● **What the exercise asks**: Swap "sidebar" for "side panel" throughout the listing below, and leave every other line unchanged.

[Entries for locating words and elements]
+ + + +
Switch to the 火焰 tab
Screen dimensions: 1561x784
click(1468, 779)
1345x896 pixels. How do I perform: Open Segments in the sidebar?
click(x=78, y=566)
+ + + +
● **Exercise response**:
Switch to the 火焰 tab
Screen dimensions: 1561x784
click(1468, 779)
1345x896 pixels. How do I perform: Open Segments in the side panel?
click(x=78, y=566)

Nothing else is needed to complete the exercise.